Christine Licht sieht die Situation ähnlich. Die Bauchtänzerin mit dem Künstlernamen "Madame 1000 & 1 Volt" hat ihren Einkaufswagen auf Rädern mitgebracht, im Volksmund "Hackenporsche" genannt. "Shoppen wann man will, das ist auch ein Stück Freiheit", meint sie. Gerade diese etwas andere Lebensart präge das Flair des Kiezes. Sie selbst habe gar keine ausgefallenen Artikel auf der Liste stehen, sondern decke sich für den normalen Wochenbedarf ein. "Ich finde es ungerecht, wenn dieser Service eingestellt wird", sagt sie und geht davon.

Auch andere werden sich umstellen müssen. So wie das Ehepaar aus Wandsbek, das mit seinen zwei Kindern Richtung Reeperbahn kommt. "Immer gerne", sagt die Frau, "für uns ist das ein kleiner Ausflug." Zwar zählen klassische Familien an diesem in jeder Beziehung letzten Dezembersonntag zu den Ausnahmeerscheinungen an Lidls Kassen, doch besteht die Kundschaft zu relativ früher Stunde wahrlich nicht nur aus Paradiesvögeln, Bordsteinschwalben und Gestrauchelten der Nacht. Auch wenn vor der Tür drei Punker schnorren ("Hast' mal nen Euro?") und wilde Geschichten erzählen von Schluckspechten, die sich stehend an der "Spirituosen-Bar" drinnen bedienen und die Kasse mit einer Flasche Mineralwasser passieren. Auch schräg gegenüber, bei Penny, gehörten diese Diebstähle zum Alltag.

Den wissbegierigen Zaungast draußen vor der Tür verblüfft auch sonst, was die Leute an einem solchen Morgen alles nach Hause mitnehmen. Mancher verlässt den Discounter nur mit einer Sonntagszeitung, andere stehen nur für eine Portion Toast oder ein Netz Kartoffeln Schlange. Zwei junge Männer rollen sage und hiermit schreibe vier Paletten mit pfundigen Zuckerpackungen an ihr Auto. Eine junge Dame hat gut und gerne 20 Pappboxen mit Bioeiern in ihren Drahtwagen gestapelt, und ein Mann schiebt mit Dutzenden Dosen mit geschälten Tomaten von dannen? Ein Pizzabäcker? Auskunft will er nicht geben. Muss er ja auch nicht ...
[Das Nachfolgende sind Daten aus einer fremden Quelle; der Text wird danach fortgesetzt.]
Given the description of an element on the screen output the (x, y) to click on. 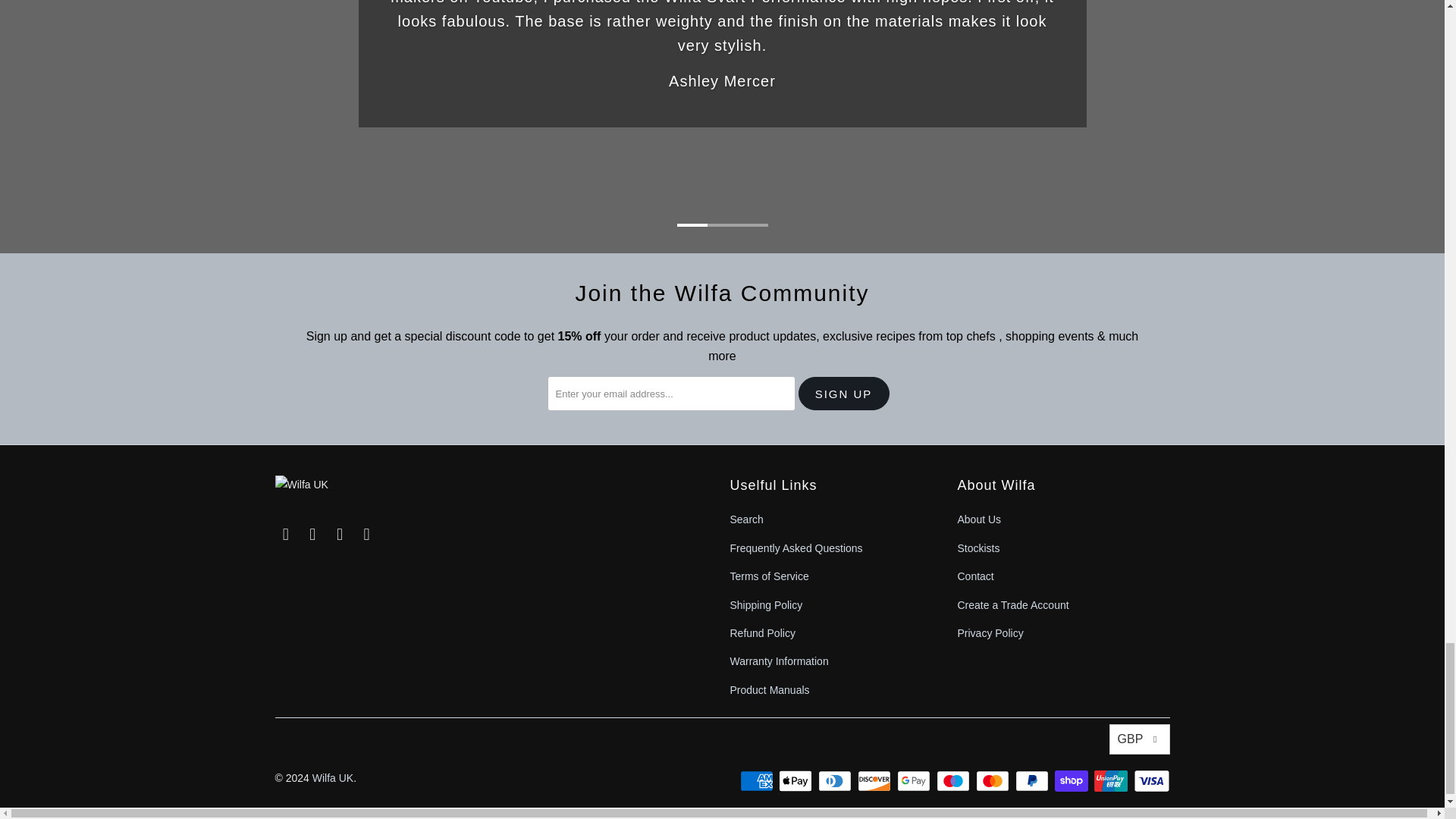
Sign Up (842, 393)
Given the description of an element on the screen output the (x, y) to click on. 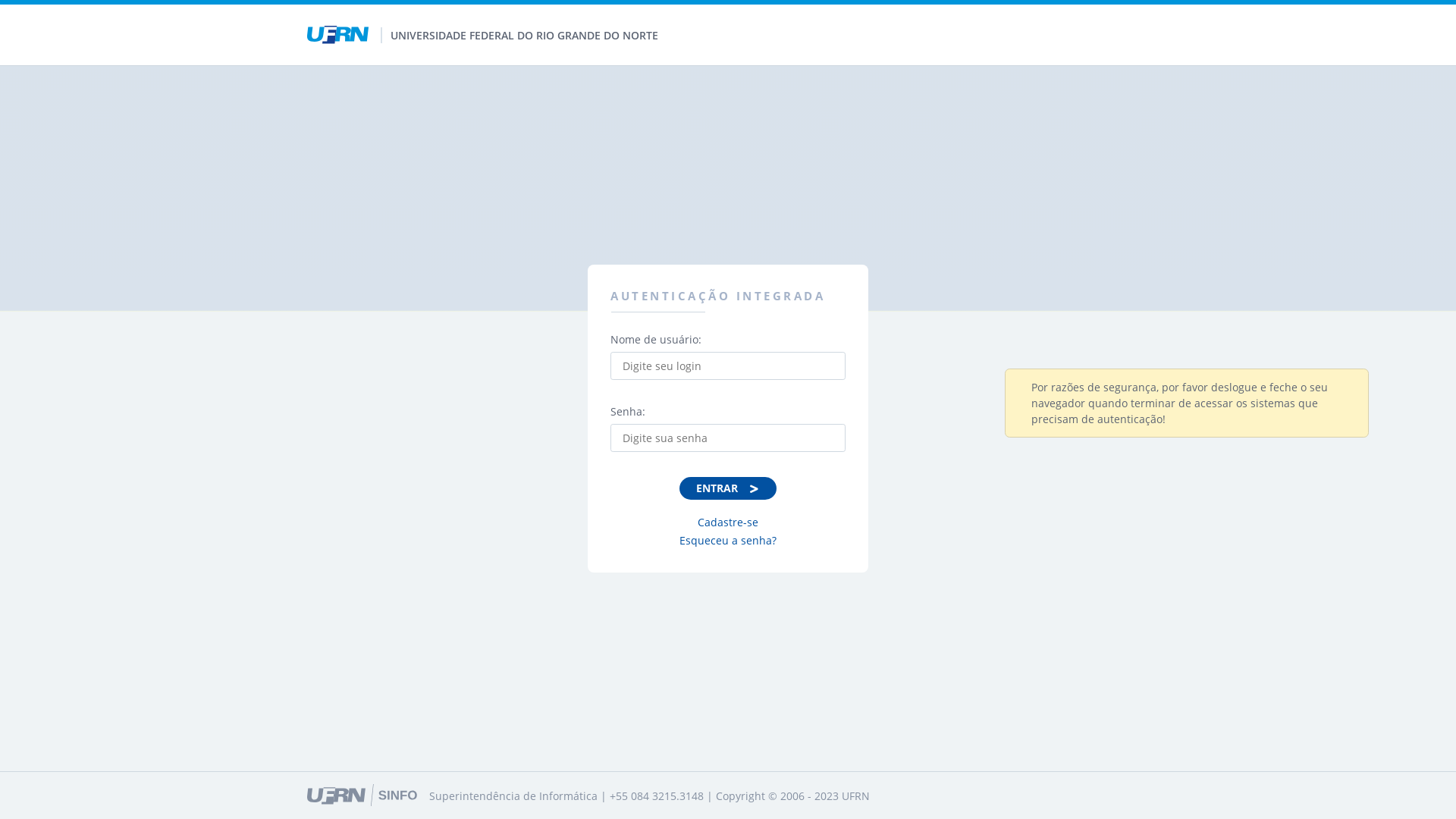
Esqueceu a senha? Element type: text (727, 540)
ENTRAR Element type: text (728, 487)
Ir para o Portal da UFRN Element type: hover (343, 34)
Cadastre-se Element type: text (727, 522)
Ir para o site da SINFO Element type: hover (362, 795)
Given the description of an element on the screen output the (x, y) to click on. 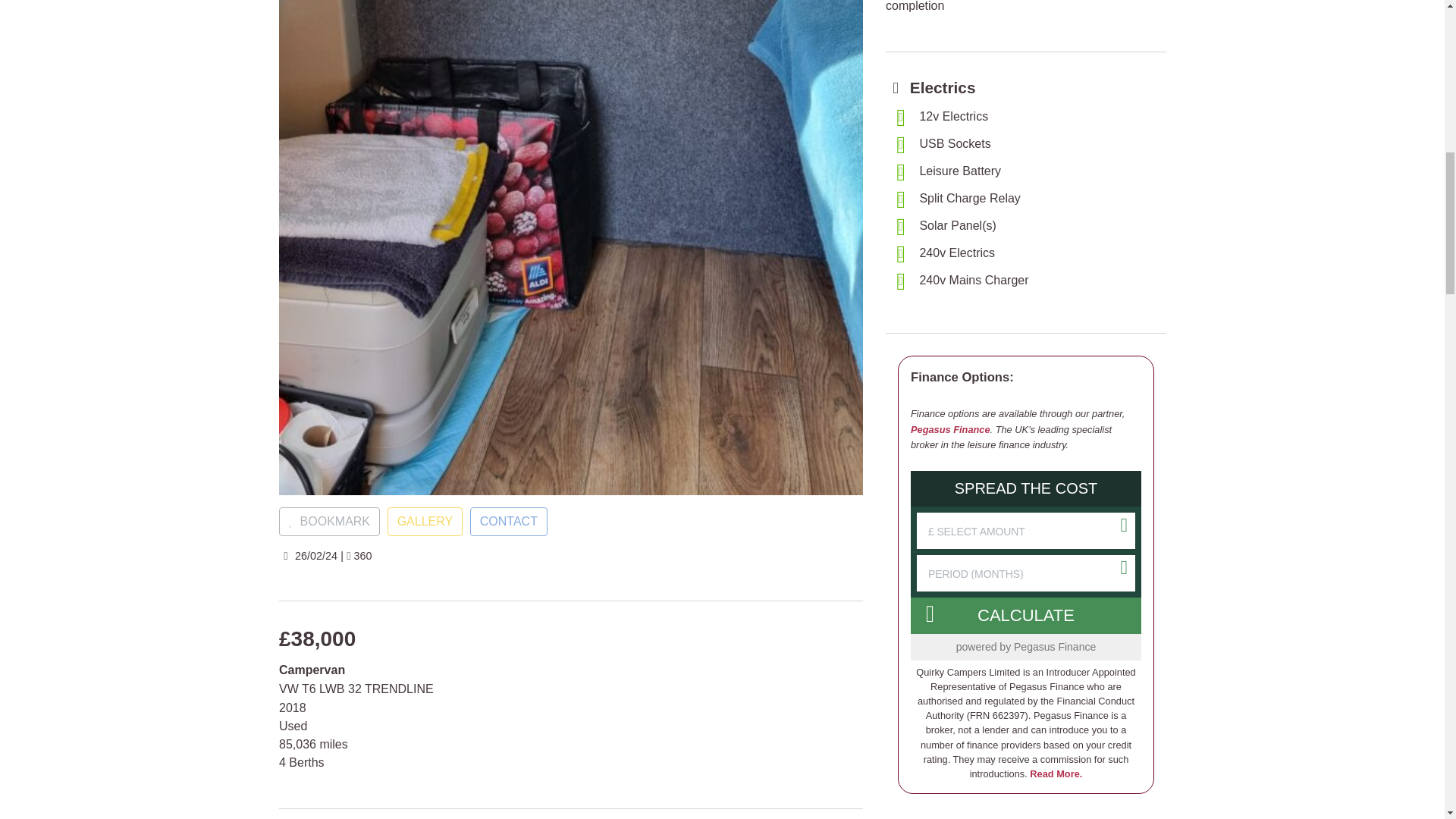
360 views (358, 555)
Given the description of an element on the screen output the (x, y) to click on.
Auch kurz vor 12 Uhr hält der Zustrom unvermindert an. Einige Kunden scheinen das und sich zu kennen. Mit Milchkaffee im Pappbecher von Café Möller gegenüber bewaffnet, wird vor dem Lidl-Eingang Klönschnack gehalten. Besucher des Fischmarkts kommen, Pflanzen oder Mandarinenkisten unter den Armen. Offensichtlich bewährt sich die Arbeitsteilung: Die einen warten draußen und bewachen die Beutestücke des Markts, andere organisieren drinnen Nachschub. Dass damit vom 1. Januar 2010 an Schluss ist, ahnt kaum jemand. Ein Profi jedoch weiß Bescheid: Bei Lidl am Bahnhof Altona gilt die sonntägliche Ausnahmeregelung nach wie vor.